Tree & puncture. On our way back from choosing a Christmas tree, we went over a large pothole that led to a flat tyre. We got home and Husband tried various remedies but we ended up not being able to use the car for two days until he could crawl-drive it to the repair garage.

Aladdin and Michael Sheen. A highlight. At the last minute, and on Elder Son's recommendation, I booked tickets for Daughter, GrandDaughter2, and I to go to the panto. Oh yes, I did! And it was fab! Very high-tech and brightly-coloured. Loads of sparkles but no, "He's behind you!" or the dame's striptease, or custard pie in the face. Today's children are obviously more sophisticated. The big surprise though was the genie. Michael Sheen! He wasn't really there; it was an illusion, but very clever.

Then I found myself trawling charity shops for a teapot as Husband managed to break two in three days.

I'll have to skip the next item on the list as I have no idea what it means.

(bosoms followed by two arrows pointing towards each other)

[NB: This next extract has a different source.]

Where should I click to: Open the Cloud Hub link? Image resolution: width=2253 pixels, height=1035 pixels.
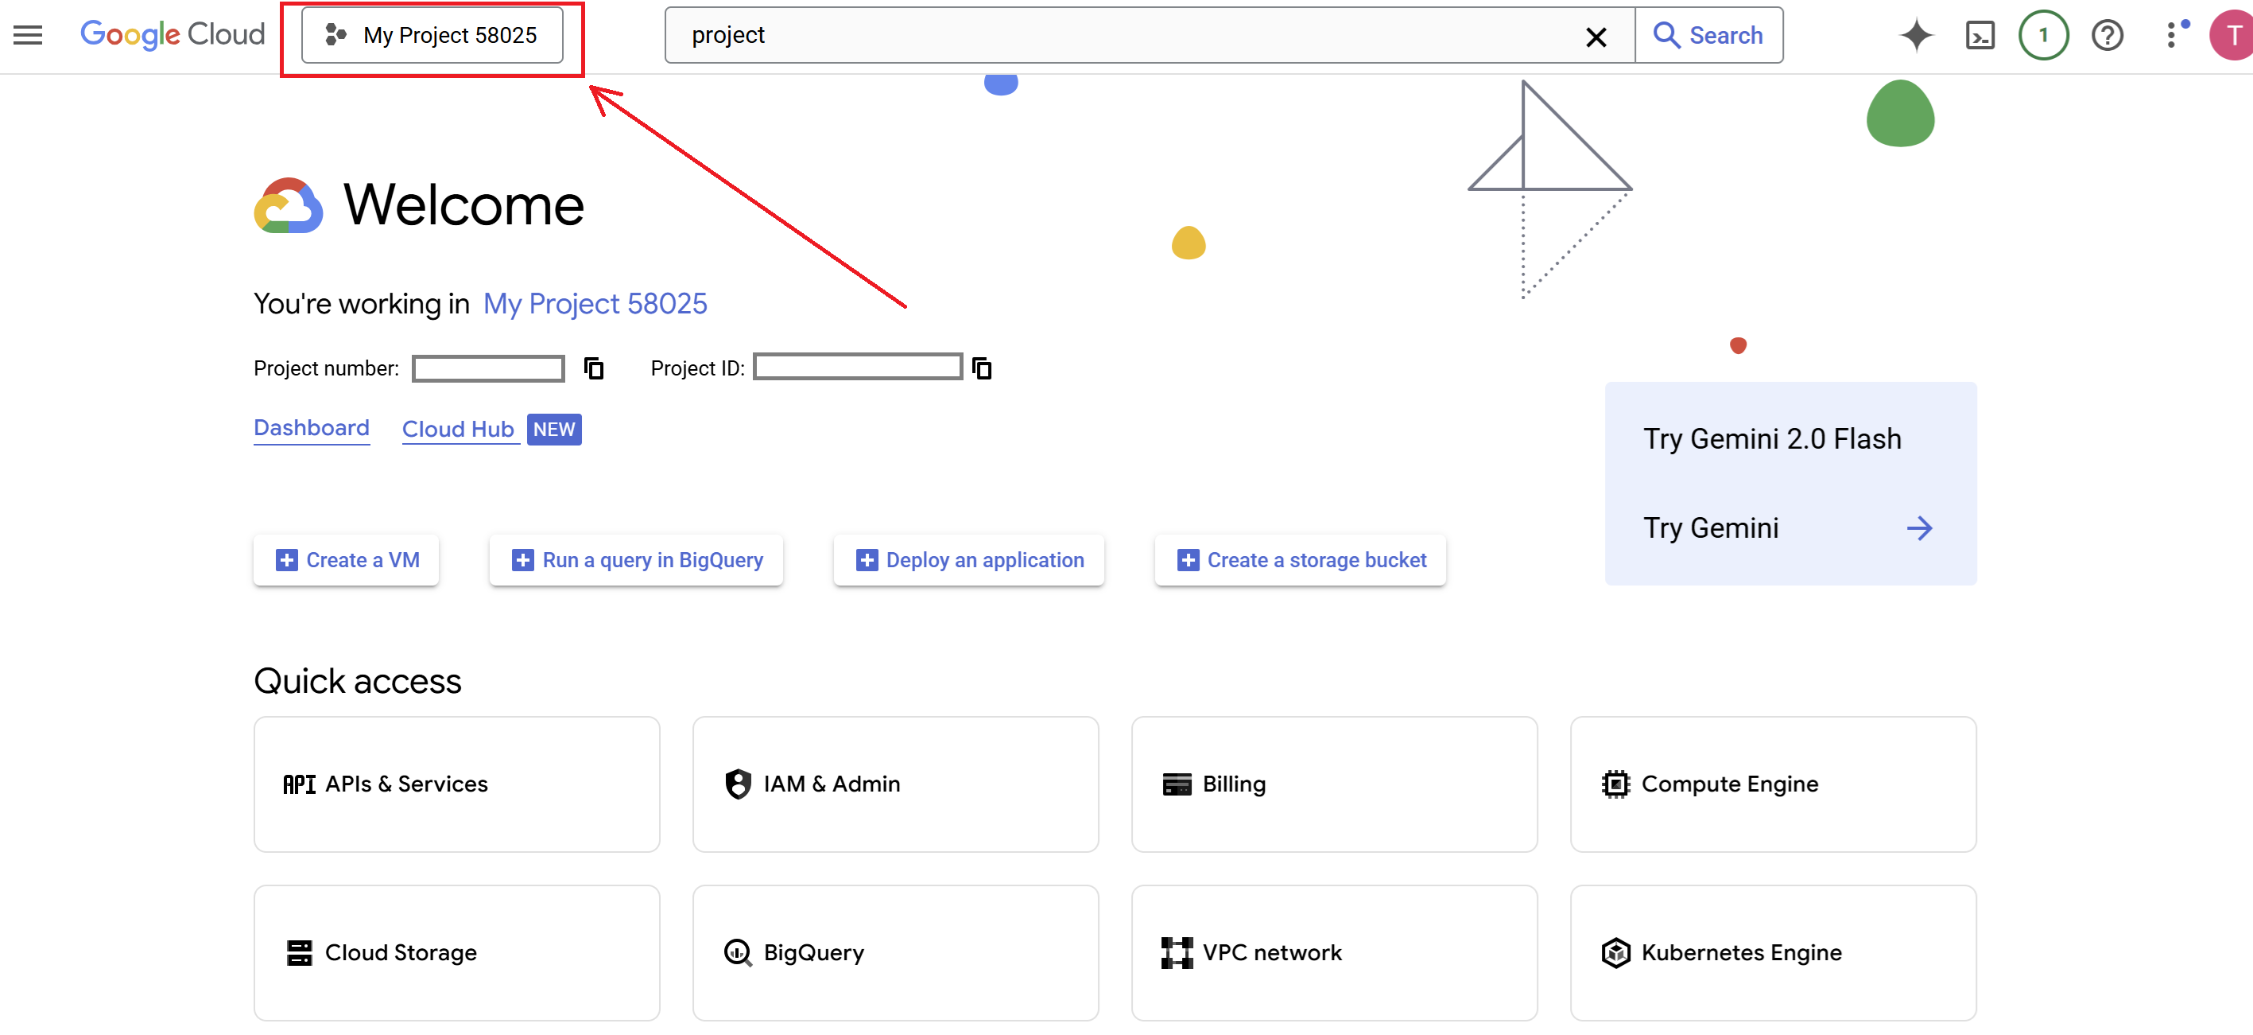[x=457, y=429]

Next: nagging to go quicker. You'd think Husband would know by now that nagging me to get ready quicker doesn't make me get ready quicker.

Final item: ICU. Irrational Urge Syndrome. Does anyone else look at their mattress protector three days before Christmas and think, "I HAVE to wash it NOW because it's nearly Christmas!" Obviously not just mattress protectors but other unnecessary tasks that suddenly take on an urgency that bears no relation to reality. (I didn't, by the way.)

More to follow tomorrow because you're probably bored now.


2 comments:

Ole phat Stu said...

Actually it says Boson, particularly named after the indian physicist Bose 🤪

Abby said...

Welcome back! Happy new year! Happy new computer!